_TEXTO PARA LEITURA_
──────

Paulo Bornhausen argumenta que o fundo é "patrimônio do trabalhador".
"A remuneração do FGTS tem estado abaixo da inflação, configurando-se em fonte extremamente barata de recursos para que o governo execute seus programas, enquanto as dívidas de muitos dos titulares do fundo não raro ultrapassam a inflação em mais de 150% ao ano", diz.

SEGURANÇA
O Idec (Instituto Brasileiro de Defesa do Consumidor) é contra o projeto.
O argumento da instituição é que o FGTS é um "fundo de garantia do trabalhador" e que não deveria ser usado para o pagamento de dívidas "no valor imposto pelo banco, com altos juros".
Já a CNDL (Confederação Nacional de Dirigentes Lojistas) vê a proposta "com bons olhos", mas também destaca a necessidade de intervenção do governo para evitar "juros abusivos".
"É preciso haver uma regulamentação para exigir do credor que retire os juros para que o consumidor pague apenas o valor principal da dívida. Isso já seria positivo, pois faria com que o credor recebesse de volta um dinheiro parado e reabilitasse o cliente para novas compras", diz Roque Pellizzaro Junior, presidente da CNDL.

──────

_DADOS FORNECIDOS_
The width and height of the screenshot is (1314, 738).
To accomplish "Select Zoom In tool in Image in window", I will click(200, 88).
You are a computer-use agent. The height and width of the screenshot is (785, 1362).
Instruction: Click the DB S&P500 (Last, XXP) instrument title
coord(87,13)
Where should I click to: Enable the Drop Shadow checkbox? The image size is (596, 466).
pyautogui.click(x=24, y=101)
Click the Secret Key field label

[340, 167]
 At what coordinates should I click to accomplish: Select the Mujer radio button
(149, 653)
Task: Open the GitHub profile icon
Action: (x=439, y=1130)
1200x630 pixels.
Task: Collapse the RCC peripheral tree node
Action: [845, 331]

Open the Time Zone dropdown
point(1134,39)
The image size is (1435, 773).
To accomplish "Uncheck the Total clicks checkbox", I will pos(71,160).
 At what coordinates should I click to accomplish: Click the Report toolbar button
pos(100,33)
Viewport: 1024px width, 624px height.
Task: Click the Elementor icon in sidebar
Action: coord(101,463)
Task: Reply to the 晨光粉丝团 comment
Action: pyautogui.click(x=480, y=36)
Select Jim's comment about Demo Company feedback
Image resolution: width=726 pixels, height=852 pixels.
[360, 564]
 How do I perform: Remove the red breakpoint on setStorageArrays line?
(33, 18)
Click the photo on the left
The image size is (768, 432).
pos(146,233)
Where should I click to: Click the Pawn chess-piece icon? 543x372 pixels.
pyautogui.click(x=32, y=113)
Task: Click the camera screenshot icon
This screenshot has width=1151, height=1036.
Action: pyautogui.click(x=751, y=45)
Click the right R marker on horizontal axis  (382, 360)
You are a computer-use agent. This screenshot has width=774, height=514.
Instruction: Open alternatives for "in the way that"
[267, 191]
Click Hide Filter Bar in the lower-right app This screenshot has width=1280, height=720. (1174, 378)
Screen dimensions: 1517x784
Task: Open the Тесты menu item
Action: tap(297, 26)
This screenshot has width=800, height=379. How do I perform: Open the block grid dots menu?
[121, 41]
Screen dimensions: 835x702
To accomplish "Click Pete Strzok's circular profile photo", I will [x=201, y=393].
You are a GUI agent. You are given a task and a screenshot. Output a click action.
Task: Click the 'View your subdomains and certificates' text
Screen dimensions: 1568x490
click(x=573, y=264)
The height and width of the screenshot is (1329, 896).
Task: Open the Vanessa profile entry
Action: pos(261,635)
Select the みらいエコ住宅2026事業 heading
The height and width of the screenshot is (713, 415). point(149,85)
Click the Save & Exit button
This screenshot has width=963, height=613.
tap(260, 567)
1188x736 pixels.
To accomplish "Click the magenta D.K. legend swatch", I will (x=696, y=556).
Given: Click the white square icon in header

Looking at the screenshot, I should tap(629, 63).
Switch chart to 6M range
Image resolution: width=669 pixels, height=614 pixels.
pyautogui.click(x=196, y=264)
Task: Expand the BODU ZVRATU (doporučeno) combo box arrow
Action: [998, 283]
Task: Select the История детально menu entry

──────

_ENUNCIADO 1_
Resuma em duas frases o texto sobre o uso do FGTS para pagar dívidas.
_ENUNCIADO 2_
De acordo com o texto sobre o FGTS, quem preside a CNDL?
_ENUNCIADO 3_
Escreva a continuação do texto sobre o FGTS, começando depois da fala de Roque Pellizzaro Junior.
Os dados não têm relação com o texto.

_RESULTADO 1_
Paulo Bornhausen defende que o FGTS é patrimônio do trabalhador e afirma que sua remuneração fica abaixo da inflação, enquanto as dívidas de muitos titulares a ultrapassam em mais de 150% ao ano. O Idec é contra o projeto por considerar o FGTS um fundo de garantia do trabalhador, e a CNDL vê a proposta com bons olhos, mas destaca a necessidade de intervenção do governo para evitar juros abusivos.

_RESULTADO 2_
Roque Pellizzaro Junior.

_RESULTADO 3_
O texto do projeto ainda pode ser totalmente modificado, pois precisa passar pelas comissões de Trabalho, Finanças e de Constituição e Justiça, antes de seguir para o Senado.
O Ministério do Trabalho diz que não dá opinião sobre o mérito de projetos em andamento no Congresso.

 

ANÁLISE 

Há mais "prós" que "contras" no uso do FGTS para quitar dívida 

MARIO AVELINO


O projeto de lei 7.866/10, do deputado Federal Paulo Bornhausen, apresentado em novembro do ano passado, propõe condições para que o trabalhador use até 40% do saldo do FGTS para quitar ou amortizar dívidas.
Ele tem de ter seu nome em Cadastro Negativo de Crédito (Serasa, SPC etc.) há pelo seis meses, com débito com parcelas iguais ou maiores que 30% do salário bruto e pagamento de empréstimos e financiamentos contratados.
O deputado justifica o projeto principalmente na baixa remuneração do FGTS, que tem perdido para a inflação.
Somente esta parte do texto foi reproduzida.